Va posto in essere un serio revisionismo sulle sue tesi, non disconoscendo l’esistenza di quanto sostenuto, ma socializzando che è una condizione irreversibile che esiste in tutto il mondo. Il sociologo andrebbe meno celebrato e più ridimensionato, abbandonando i vittimismi, soprattutto da parte di alcuni chiaromontesi. Ehi,, fratelli, riflettete: siamo come tutto il resto del mondo!
di Angelomauro Calza
…E alcuni chiaromontesi poco accorti, che non lo hanno studiato, lo celebrano invece di additarlo come colui che con il suo studio ha appiccicato addosso a Chiaromonte e al Sud Italia una etichetta negativa… Sì, proprio lui: Edward Christie Banfield, il sociologo ambizioso in cerca di un luogo qualunque per dimostrare a modo suo una teoria che aveva bisogno del giusto humus… per essere dimostrata dopo averla elaborata negli Stati Uniti.

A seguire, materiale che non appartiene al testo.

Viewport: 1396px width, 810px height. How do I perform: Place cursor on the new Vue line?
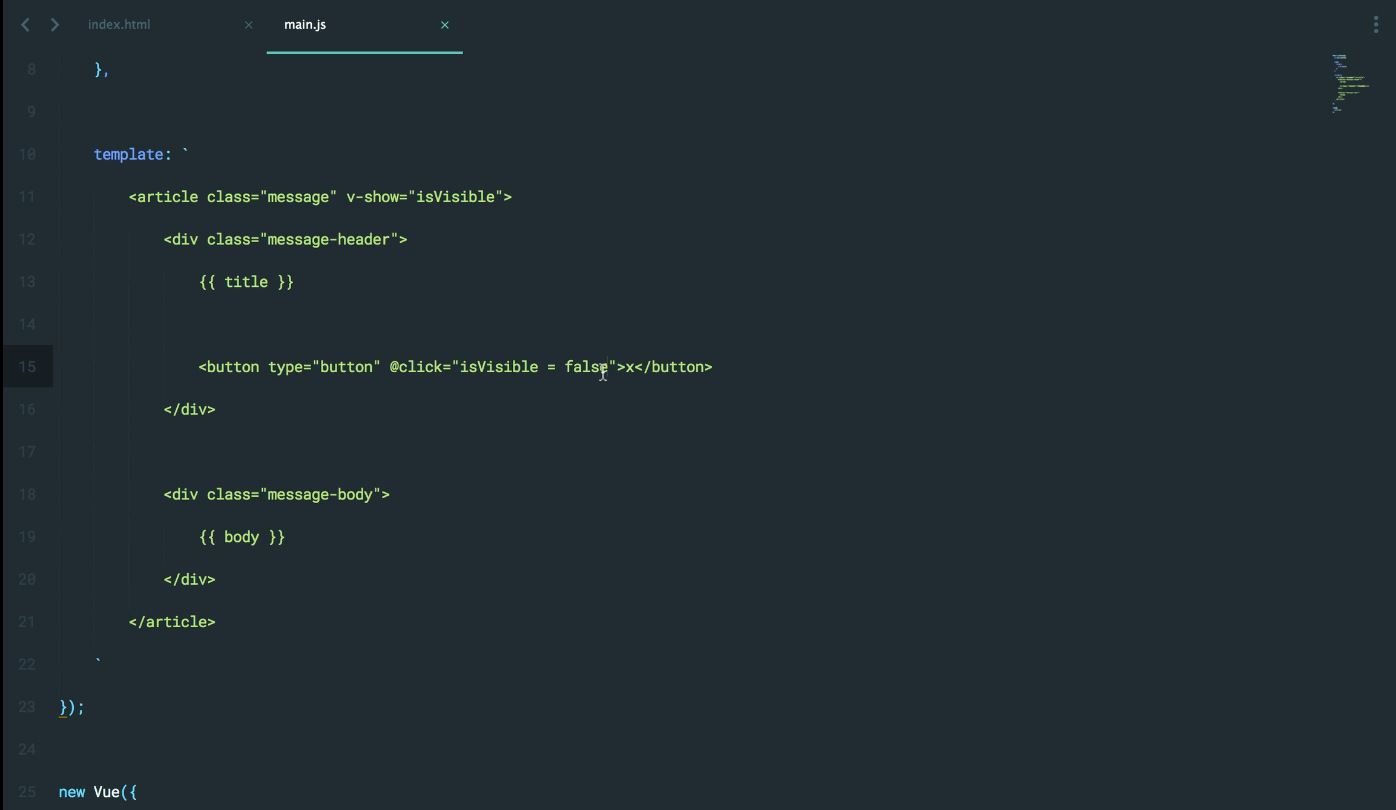tap(98, 792)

Praticamente, lo hanno sparato a Chicago ed è caduto a Chiaromonte, potremmo metaforicamente sintetizzare utilizzando proprio un detto chiaromontese. Il “familismo amorale”…! …E che? Giusto a Chiaromonte e nel Sud saremmo stati e siamo ancora familisti amorali? Un vero, grande uomo del Sud, un principe-uomo del popolo, che di cognome faceva De Curtis, ma che – negazione del familismo – si faceva chiamare semplicemente Totò, avrebbe detto: “Ma mi faccia il piacere”! In realtà bisogna convincersi che Banfield, ipotizzata a tavolino la sua teoria, individuò in Chiaromonte il posto giusto per “ambientarla”. Magari anche raccogliendo sussurri e suggerimenti che giovavano ad opportunità di politiche internazionali dettate dagli Usa in quel periodo: Banfield mise piede su terra di Chiaromonte, per “dimostrare”, non per “studiare” e poi “elaborare”, come da decenni si millanta! Erano – quelli degli studi di Banfield – una Chiaromonte, una Lucania ed un Sud Italia di fine anni ’50 in cui i bisogni erano diversi, i sacrifici da fare e sopportare erano tanti, si era usciti da poco, dopo la prima, da una seconda guerra mondiale che aveva ulteriormente fiaccato famiglie, animi ed economie: il giusto humus per alimentare la teoria del “familismo amorale” (sempre Totò: “mò ci arrivo un attimo in Basilicata… sò soldi e fama. ecchè? So’ fesso io”?). Se si riflette su bisogni e situazioni sociali del momento, ci si rende facilmente conto che quel familismo era invece più che morale.
Uscivamo da due guerre mondiali, è normale che ciascun capofamiglia, contadino o operaio che fosse, cercasse di racimolare quel che era possibile in primis per se stessi e per i propri cari. Banfield parlava essenzialmente di bisogni materiali, “derivanti però da profondi atteggiamenti e convinzioni interiori” che di materiale avevano ben poco, ma venivano da lui strumentalmente utilizzati per poter dimostrare e rendere credibile la sua teoria. Altro che atteggiamenti e convinzioni interiori! In quel periodo al Sud bisognava pensare a sbarcare il lunario, a portare a casa qualcosa da poter mettere in tavola per i figli, esser degni di essere chiamati “papà” e convincersi già solo per questo che la propria vita avesse un senso e andasse vissuta fino alla fine: mica si era tutti ricchi, potenti o americani che approfittavano dei finanziamenti delle università per mantenere per lungo tempo le mogli in vacanza dai parenti nel Cilento mentre accolto come un Messìa uno se ne sta in un paesino servito e riverito!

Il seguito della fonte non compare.